BACKGROUND Human papillomavirus (HPV) infection has been demonstrated in the sperm of a large percentage of sexually active males and is associated with an impairment of sperm parameters, with a particular negative impact on sperm motility, suggesting a possible role in male infertility. Conventional sperm selection techniques have a low efficiency in removing HPV. METHODS Evaluation of sperm parameters, terminal deoxynucleotidyltransferase-mediated dUTP nick-end labeling test to evaluate DNA fragmentation and fluorescence in situ hybridization or immunohistochemistry for HPV were performed on semen samples from infected patients (n= 22), control subjects (n= 13) and on pooled control sperm samples incubated with HPV16-L1 (HPV capsid), before and after direct swim-up and modified swim-up (with added Heparinase-III). Moreover, cytofluorimetry for HPV detection was performed in pooled sperm pre- and post-incubation with HPV 16-L1 before and after direct and modified swim-up. Statistical analysis was performed with a two-tailed Student's t-test.
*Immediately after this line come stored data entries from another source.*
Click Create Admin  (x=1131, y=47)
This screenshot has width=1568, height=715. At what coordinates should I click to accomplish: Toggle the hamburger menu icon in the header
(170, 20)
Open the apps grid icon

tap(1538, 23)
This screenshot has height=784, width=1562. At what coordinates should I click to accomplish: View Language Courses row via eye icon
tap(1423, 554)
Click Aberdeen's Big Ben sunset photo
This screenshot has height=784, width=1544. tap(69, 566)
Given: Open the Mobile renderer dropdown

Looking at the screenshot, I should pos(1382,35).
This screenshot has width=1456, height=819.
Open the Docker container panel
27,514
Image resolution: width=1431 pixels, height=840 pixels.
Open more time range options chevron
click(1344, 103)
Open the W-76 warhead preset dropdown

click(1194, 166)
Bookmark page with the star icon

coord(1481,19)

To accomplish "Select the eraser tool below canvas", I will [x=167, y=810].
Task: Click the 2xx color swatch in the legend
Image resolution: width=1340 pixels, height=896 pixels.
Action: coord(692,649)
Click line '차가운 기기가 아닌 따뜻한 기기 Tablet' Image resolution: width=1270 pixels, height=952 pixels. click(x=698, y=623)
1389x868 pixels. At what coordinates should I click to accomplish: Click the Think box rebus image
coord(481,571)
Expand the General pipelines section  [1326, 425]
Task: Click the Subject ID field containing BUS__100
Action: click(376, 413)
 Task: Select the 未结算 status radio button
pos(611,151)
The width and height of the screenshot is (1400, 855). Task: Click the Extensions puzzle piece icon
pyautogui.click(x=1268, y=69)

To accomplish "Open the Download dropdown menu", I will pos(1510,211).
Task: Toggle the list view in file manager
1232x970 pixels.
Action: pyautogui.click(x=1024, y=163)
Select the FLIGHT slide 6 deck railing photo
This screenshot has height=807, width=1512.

RESULTS Direct swim-up reduces the number of HPV-infected sperm by ∼24% (P< 0.01), while modified swim-up is able to remove completely HPV DNA both from naturally and artificially infected sperm. Enzymatic treatment with Heparinase-III tended to decrease sperm motility, viability and DNA integrity but the effects were not significant. CONCLUSIONS This study shows that Heparinase-III treatment seems not to affect spermatozoa in vitro and suggests that this treatment should be investigated further as a means of preparing sperm from patients who are infected with HPV in order to reduce the risk of HPV infection when using assisted reproduction techniques.